Upregulation of MicroRNA 711 Mediates HIV-1 Vpr Promotion of Kaposi's Sarcoma-Associated Herpesvirus Latency and Induction of Pro-proliferation and Pro-survival Cytokines by Targeting the Notch/NF-κB-Signaling Axis

HIV-1 infection significantly increases the risk of KS and PEL in KSHV-infected individuals. Our previous study has shown that HIV-1 Vpr regulates the KSHV life cycle by targeting IκBα to activate NF-κB signaling through upregulating cellular miR-942-5p. In this study, we have further found that Vpr inactivates Notch signaling to promote KSHV latency and production of pro-proliferation and -survival cytokines.
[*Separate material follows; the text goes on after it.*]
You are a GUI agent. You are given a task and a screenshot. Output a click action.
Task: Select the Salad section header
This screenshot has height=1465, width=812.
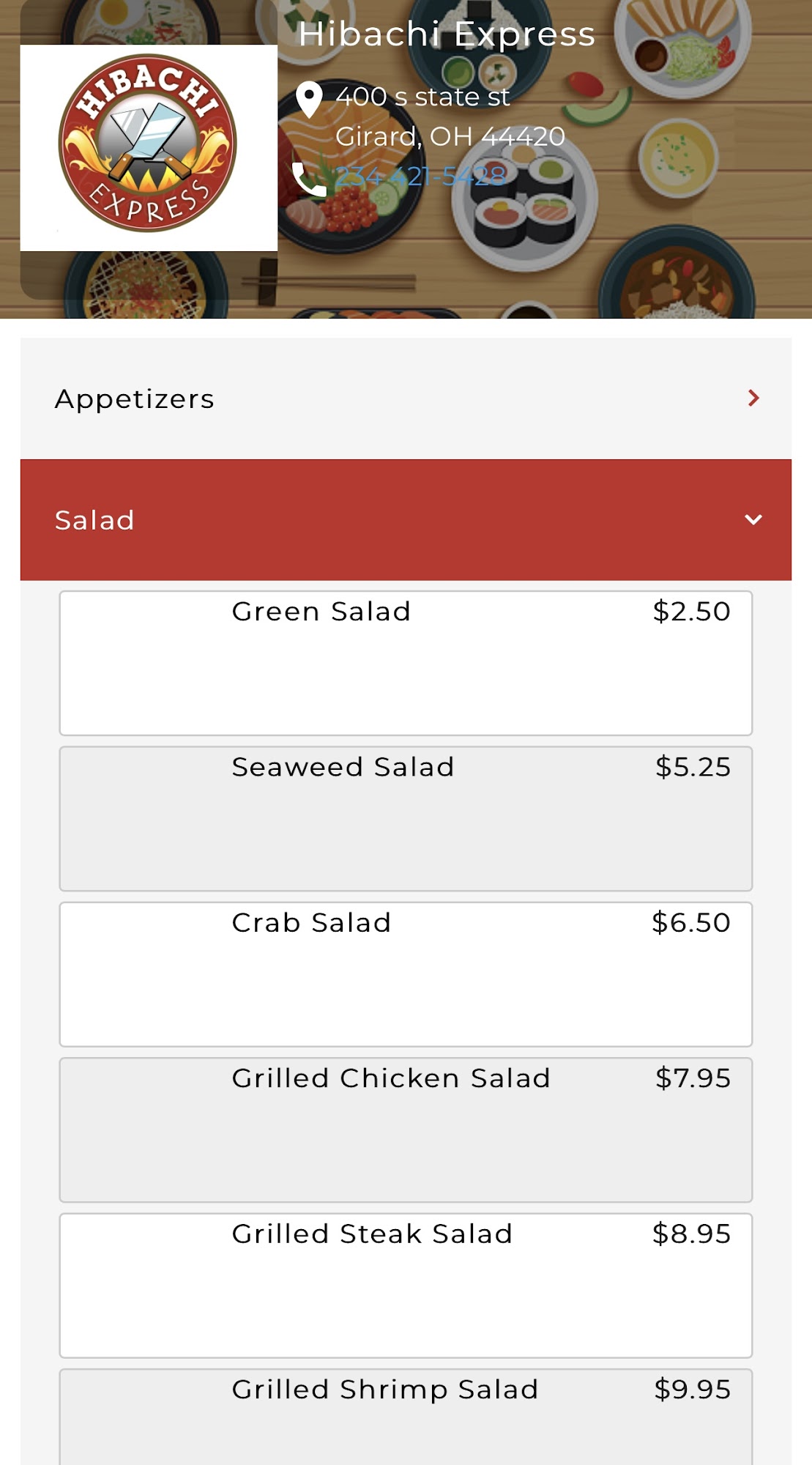[95, 521]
Another Vpr-upregulated cellular microRNA, miR-711, participates in this process by directly targeting Notch1. As a result, Notch1 upregulation of the IκBα promoter activity is attenuated, resulting in reduced levels of IκBα transcript and protein. Overall, these results illustrate an alternative mechanism of HIV-1 Vpr regulation of KSHV latency and aberrant cytokines through the miR-711/Notch/NF-κB axis. Our novel findings further demonstrate the role of an HIV-1-secreted regulatory protein in the KSHV life cycle and KSHV-related malignancies.